The corollary is that we shift our collective focus from the terrorists and what motivates them — as important as that is — to our own vulnerabilities: what Bobbitt calls ‘a supply side analysis that focuses on our own exposure’. And in a world of bioterror (not to mention mutating diseases, independent of terror) ‘our own security is only as strong as the weakest of the public health systems worldwide’.
Though this is a deeply scholarly book and one studded with literary references (Shakespeare, John Gay, Hardy, Eliot, Joseph Heller), it is not short on specifics. On the US domestic front, he recommends, inter alia, a federal isolation and quarantine statute and regulations, national identification cards, legislation to permit the president to federalise National Guard troops in a natural disaster, new rules for preventive detention, and a better system for the analysis of personal data.
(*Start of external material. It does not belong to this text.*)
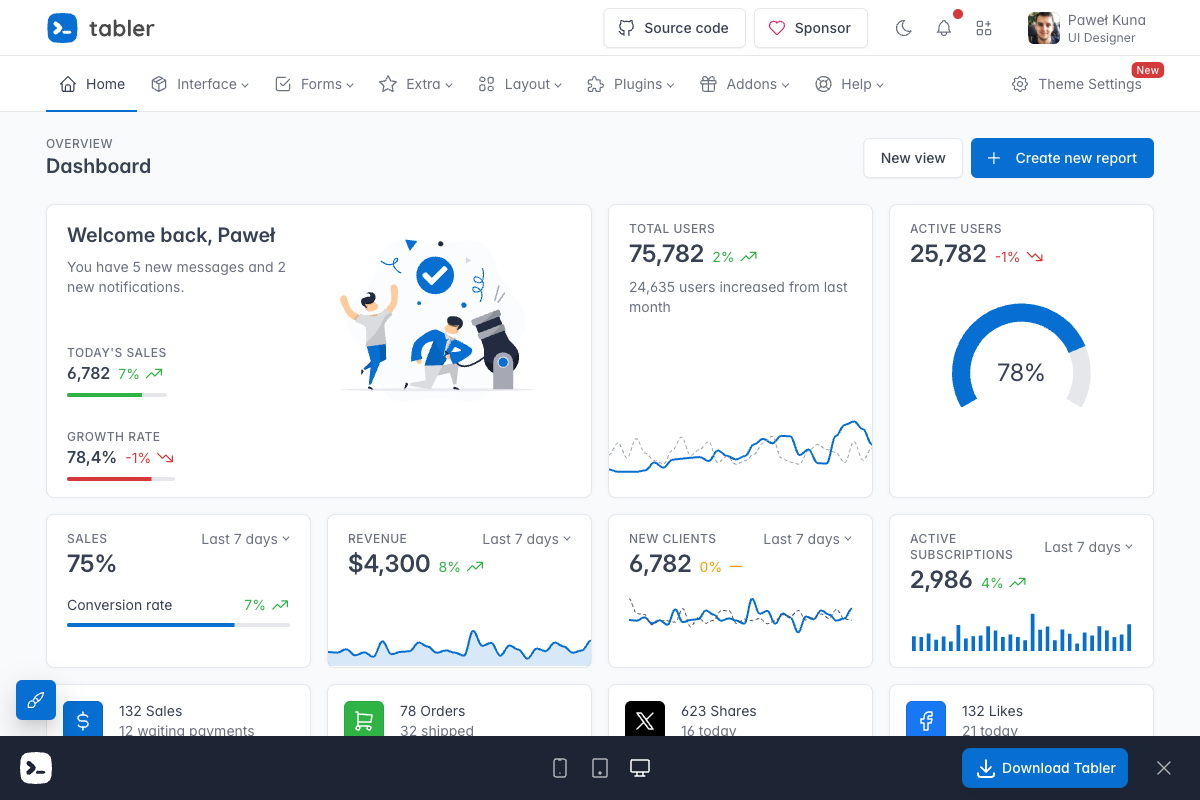Click the Paweł Kuna profile avatar
The width and height of the screenshot is (1200, 800).
click(1043, 28)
From this brief list, you might conclude that Bobbitt is an authoritarian, bored by the rule of law and civil liberties. Quite the opposite, in fact. This is, first and foremost, the work of a jurist, passionately insistent that the law not be vandalised or ignored in the difficult times ahead. To ensure this, however, he is no less insistent that the law must adapt and that international lawyers, in particular, must not allow the global corpus iuris to ossify: ‘International rules must bear a closer resemblance to the actual practices of international actors or these rules will be ignored and a separate set of customs will take the place of law.’ We must be less like Blackstone, defending a sacred common law inheritance, and more like Mansfield, who based his legal judgment on practical observation and marketplace reality. This is the path back to the legitimacy that has been squandered by Guantanamo, Abu Ghraib and the international trauma over the legality of the Iraq War.
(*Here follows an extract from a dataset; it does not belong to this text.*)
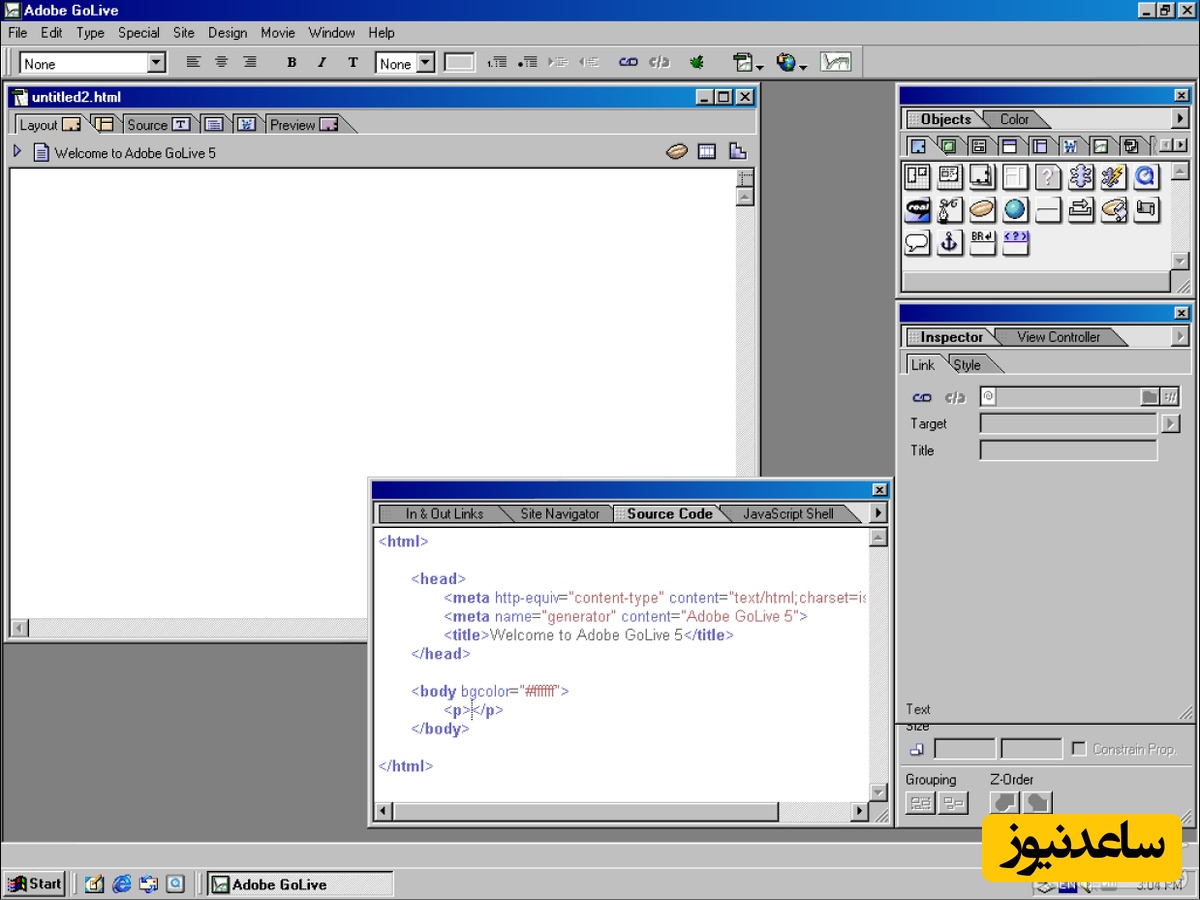Screen dimensions: 1200x900
Task: Choose the Comment speech bubble object
Action: tap(917, 242)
With this in mind, Bobbitt offers his own 12-point inventory of proposals, including a new international convention on the trade in biological or fissile stocks for weapons; a new jurisprudence on what constitutes a threat to international security under Article 7 of the UN Charter; an amendment to the Nuclear Nonproliferation Treaty on the creation of highly enriched uranium or weapons grade plutonium; and the creation of a standing international Terror Court.
Further, he proposes a new global structure, with fresh criteria for intervention:
An alliance of democracies that includes the United States and Great Britain will intervene in three circumstances: when substantial strategic interests and substantial humanitarian concerns intersect; or when absent a vital strategic interest, humanitarian concerns are extremely high owing to an acute crisis — famine, civil war, disease, genocide — and risks are apparently low; or when truly vital strategic interests are in truly imminent danger.
If your response to any of this is ‘Yes, but’, then we’re getting somewhere. Though his prose is often lapidary in its beauty, Bobbitt is not handing down tablets of stone — how could he, at this stage in the conflict? — but proposing a new agenda for considered reflection. The Cold War had a dazzling pantheon of theorists (Kennan, Viner, Schlesinger) to explain and influence its course, but the War on Terror has conspicuously failed to generate such scholarship — until now. Let us hope that, in this masterpiece and manual for our times, Philip Bobbitt is leading where others will follow.